The installation and use of the pen register was not a "search" within the meaning of the Fourth Amendment, and hence no warrant was required. Pp. 739-746.

(a) Application of the Fourth Amendment depends on whether the person invoking its protection can claim a "legitimate expectation of privacy" that has been invaded by government action. This inquiry normally embraces two questions: first, whether the individual has exhibited an actual (subjective) expectation of privacy; and second, whether his expectation is one that society is prepared to recognize as "reasonable." Katz v. United States, 389 U.S. 347 . Pp. 739-741.

(b) Petitioner in all probability entertained no actual expectation of privacy in the phone numbers he dialed, and even if he did, his expectation was not "legitimate." First, it is doubtful that telephone users in general have any expectation of privacy regarding the numbers they dial, since they typically know that they must convey phone numbers to the telephone company and that the company has facilities for recording this information and does in fact record it for various legitimate business purposes. And petitioner did not demonstrate an expectation of privacy merely by using his home phone rather than some other phone, since his conduct, although perhaps calculated to keep the contents of his conversation private, was not calculated to preserve the privacy of the number he dialed.
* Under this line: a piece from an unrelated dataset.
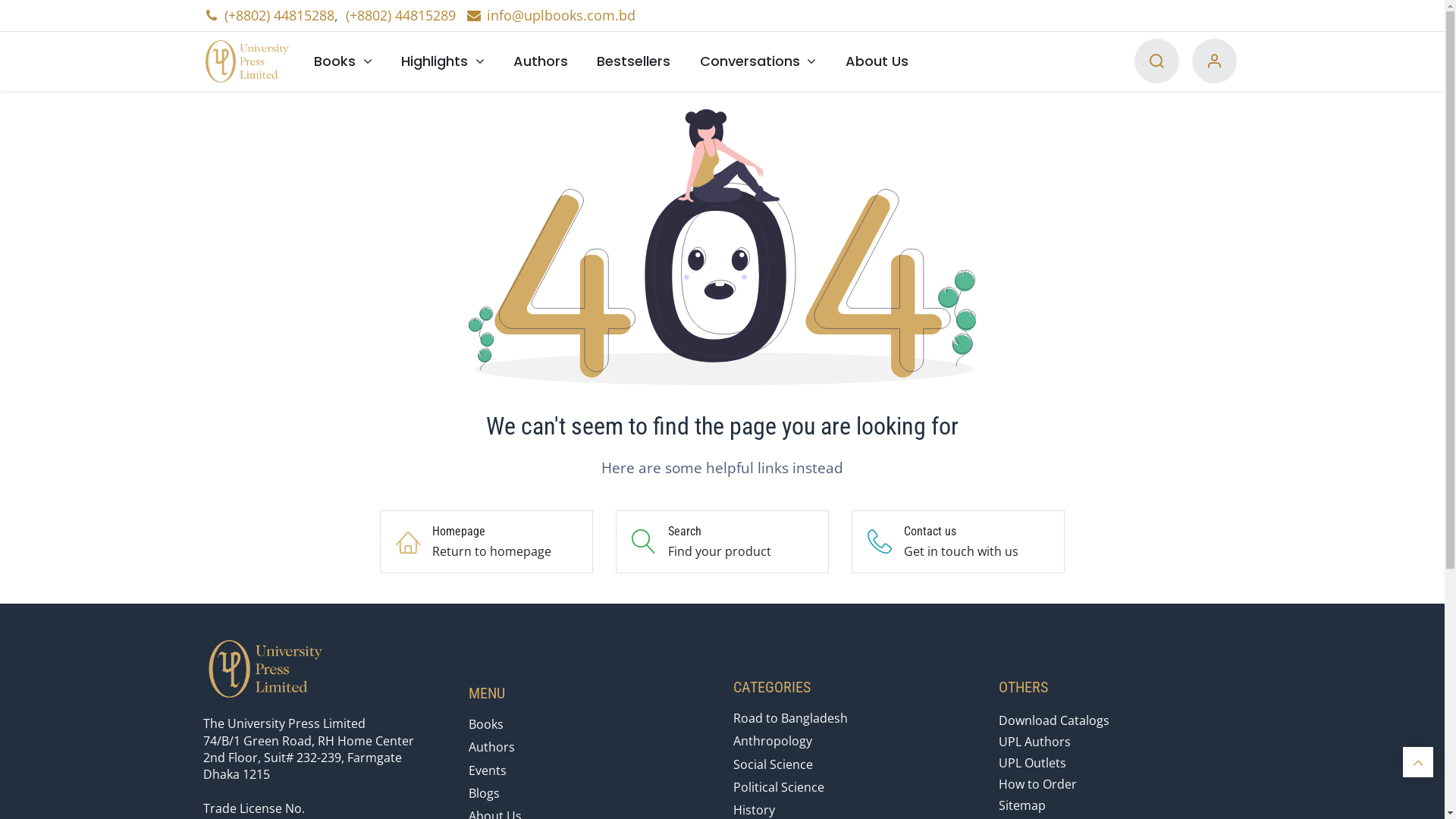 This screenshot has height=819, width=1456. What do you see at coordinates (633, 60) in the screenshot?
I see `'Bestsellers'` at bounding box center [633, 60].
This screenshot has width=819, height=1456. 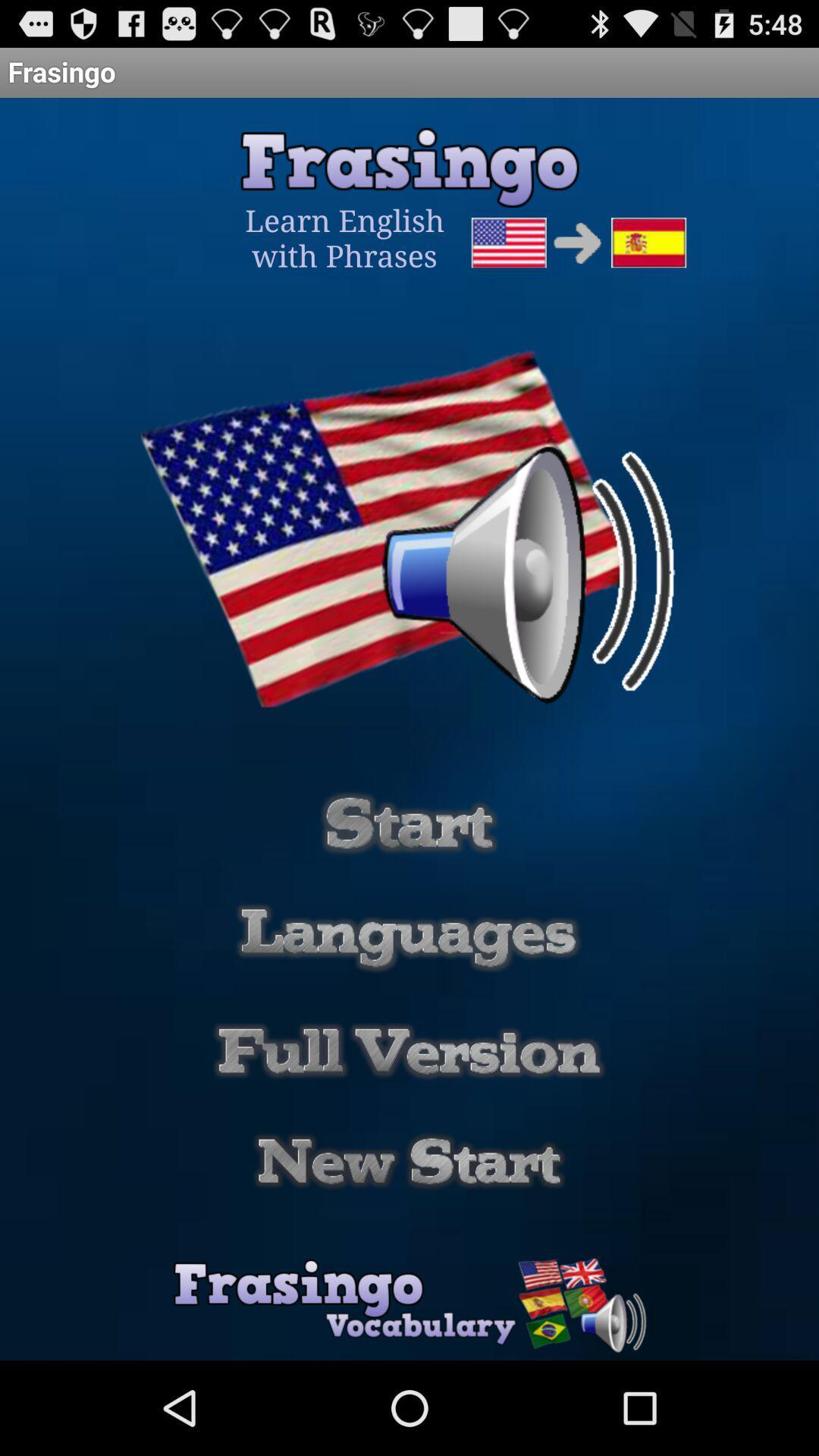 What do you see at coordinates (410, 1050) in the screenshot?
I see `show full version` at bounding box center [410, 1050].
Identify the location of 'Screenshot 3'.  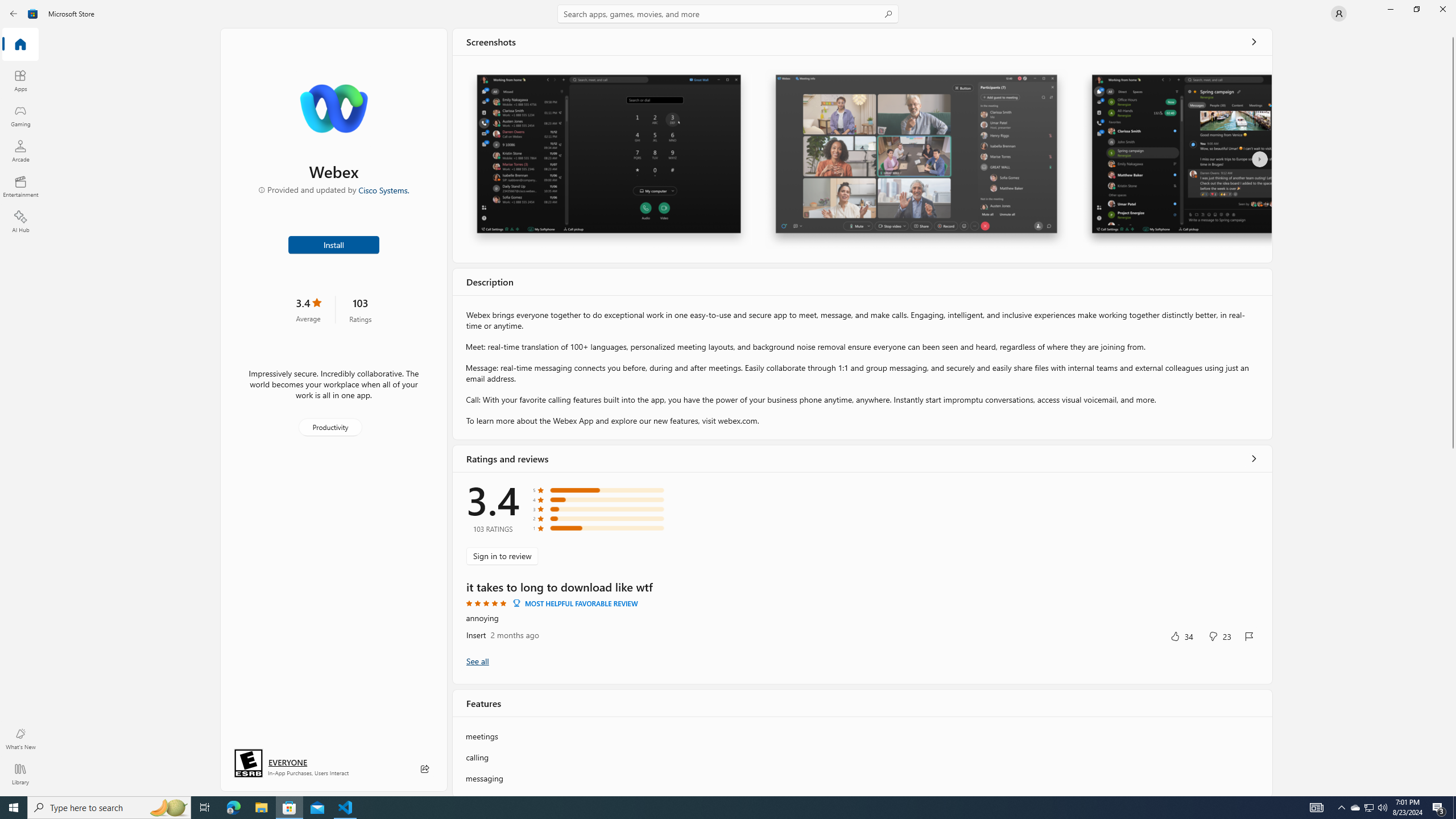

Second, even if petitioner did harbor some subjective expectation of privacy, this expectation was not one that society is prepared to recognize as "reasonable." When petitioner voluntarily conveyed numerical information to the phone company and "exposed" that information to its equipment in the normal course of business, he assumed the risk that the company would reveal the information [442 U.S. 735, 736] to the police, cf. United States v. Miller, 425 U.S. 435 . Pp. 741-746.

Given the fact that the details of the NSA program leaked thus far contain -*less*- data than gathered in the case above, I don't see an argument against it's legality prevailing in a court of law.

Am I missing something here? This seems way too simple.